How's that AWB sounding now, Obama? Go for it! I've already got mine and I know you don't have the stones to take it from me so you'll grandfather it in just like Bill did.
Ban on scary-looking guns with pistol grips or "progressive" legislation on healthcare and the economy? It's one or the other.
Actually, it's the ex post facto clause of the Constitution that we have to thank for that, not the largesse of President Billy Bob.
It will not matter as nobody is going to let them anyway, well, at least 98% of them will not.
When the infamous Roos-Roberti Assault Weapons Act was made law in 1989, a deadline was issued for registration of banned weapons. The deadline was pushed back a few times by the last Attorney General, Dan Lungren. By 1995, six years after the law went into effect, the Dept. of Justice in Sacramento admitted that only 2% (two percent!) of the estimated number of proscribed weapons had been registered.
This brings to mind Henry David Thoreau's essay, "On Civil Disobedience". The lawful owners of these rifles can never again enjoy shooting them, but they are secure in their knowledge that the state can never confiscate what it doesn't know exists, or where to find it. Those good guys (1500 of them) that did comply and register their proscribed rifles during the amnesty period that was later ruled illegal by the CA courts will now have their registered firearms confiscated, if the state hasn't done so already. Is there a moral here, somewhere?
Sincerely,
R. Mermelstein
http://www.gunownersalliance.com/Rabbi_0205.htm
and if that is not inspirational enough, they STILL are not turning them in even when they could get payed for them...

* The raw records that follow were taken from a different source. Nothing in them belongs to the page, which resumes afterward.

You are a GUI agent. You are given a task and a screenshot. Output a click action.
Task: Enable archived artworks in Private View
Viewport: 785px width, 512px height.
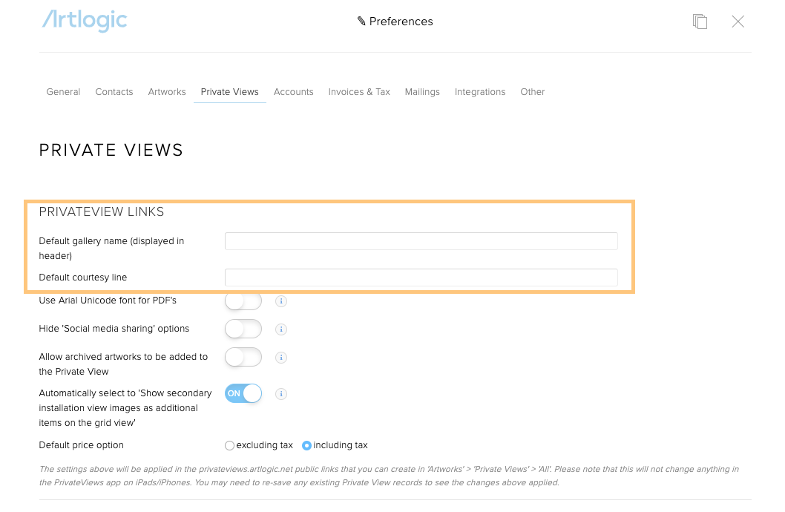(243, 357)
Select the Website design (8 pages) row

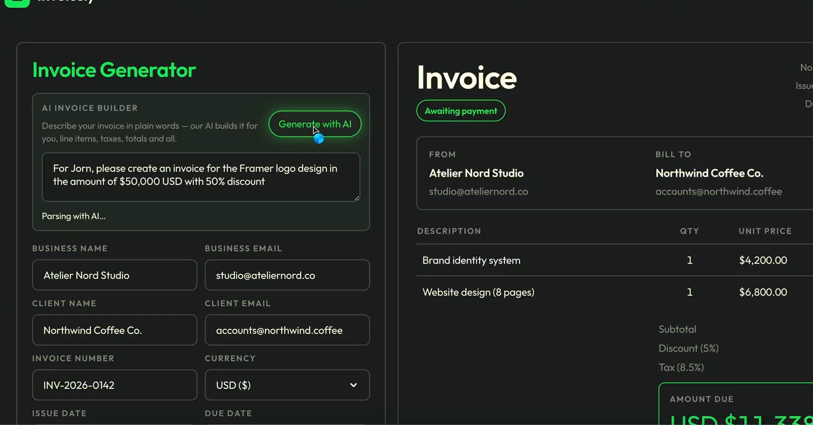click(x=615, y=292)
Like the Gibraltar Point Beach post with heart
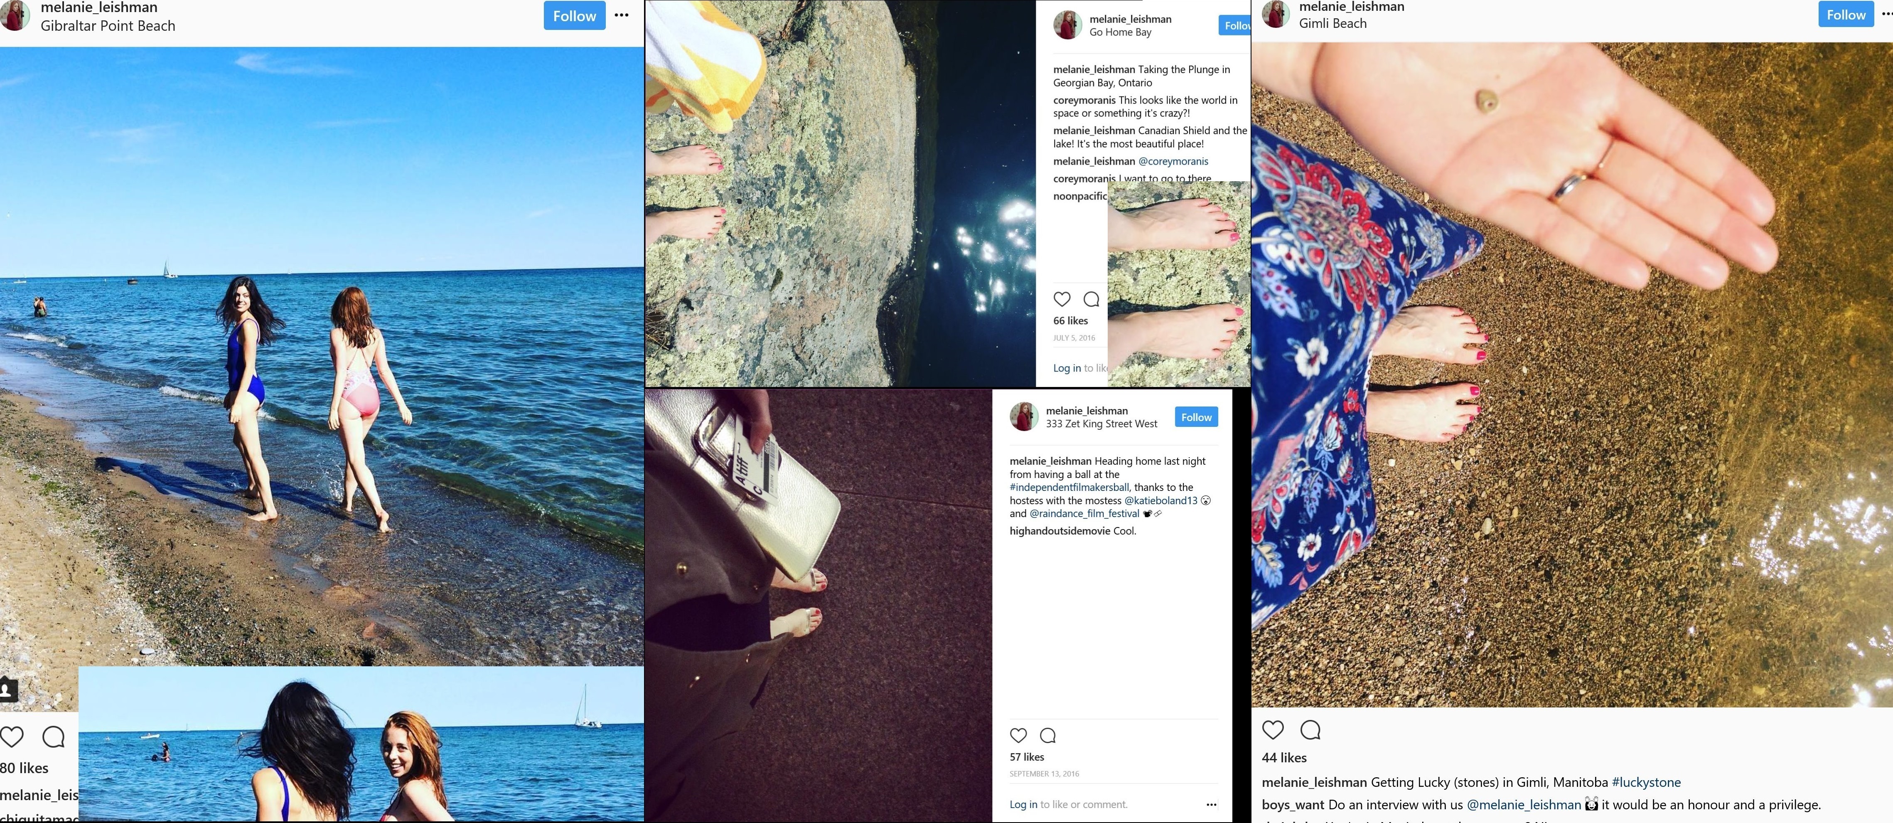Image resolution: width=1893 pixels, height=823 pixels. (x=12, y=736)
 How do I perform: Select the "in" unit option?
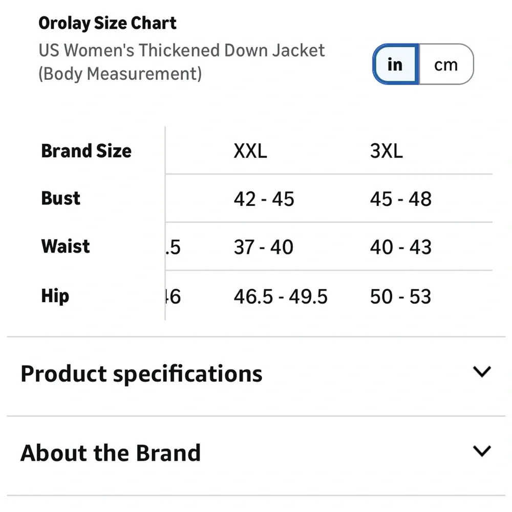pos(395,65)
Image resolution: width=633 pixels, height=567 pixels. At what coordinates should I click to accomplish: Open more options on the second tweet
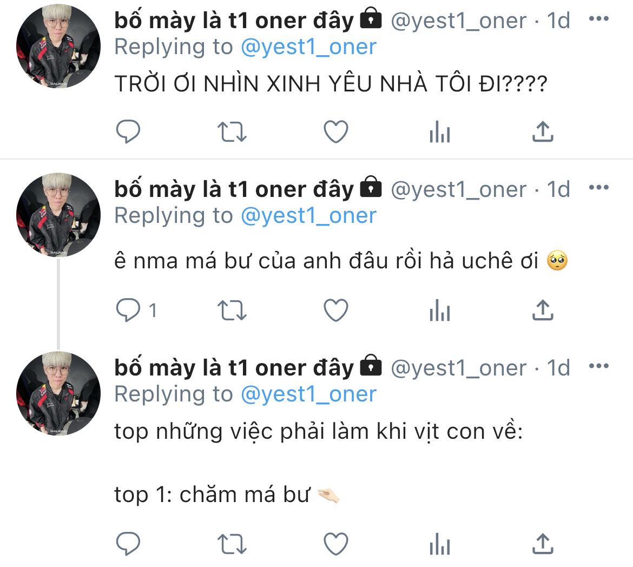(x=599, y=187)
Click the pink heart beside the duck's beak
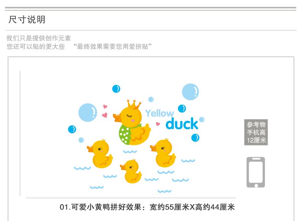302x221 pixels. click(105, 115)
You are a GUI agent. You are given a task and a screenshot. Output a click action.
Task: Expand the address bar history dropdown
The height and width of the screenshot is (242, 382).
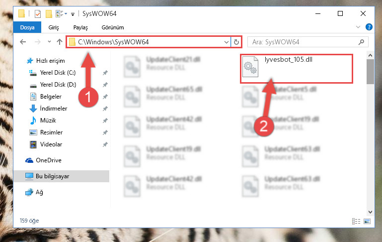(x=227, y=42)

Illegal-Gun Buyback Slow Going
Only 250 rifles turned in despite budget for 5,600
Bernadette Tansey, Chronicle Staff Writer
Wednesday, September 29, 1999
(09-29) 04:00 PST CONCORD -- Owners of a semiautomatic assault rifle listed as banned under California gun-control law 10 years ago can saunter into Concord police headquarters, plunk the weapon down and walk away without fear of arrest.
What is more, Concord police property officer Maryann Duncan will give the owners a voucher worth $230 for every one of the cheap SKS Sporter-type guns they turn in.
Duncan is one of scores of law enforcement officers across the state helping to administer a $1.4 million buyback program developed to deal with the fallout from a feud between gun-control advocates and former Attorney General Dan Lungren over the interpretation of California's 1989 assault-weapons ban.
Although the Legislature approved enough money to buy back more than 5,600 guns, only 250 have been turned in so far statewide, said Nathan Barankin, a spokesman for state Attorney General Bill Lockyer. After the January 1, 2000, deadline, anyone who owns, sells or possesses one of the guns could be charged with a felony.
Nobody knows why response to the buyback offer is so slow, but it coincides with a surge in gun purchases of as much as 30 percent in California over the past year.
"Nobody knows why..." HAHAHAHAHAHAHA! Whada bunch of idiots! If they cant get a $100.00 SKS turned in they darned sure are not going to get any $1,500.00 AR's which is exactly what they will want.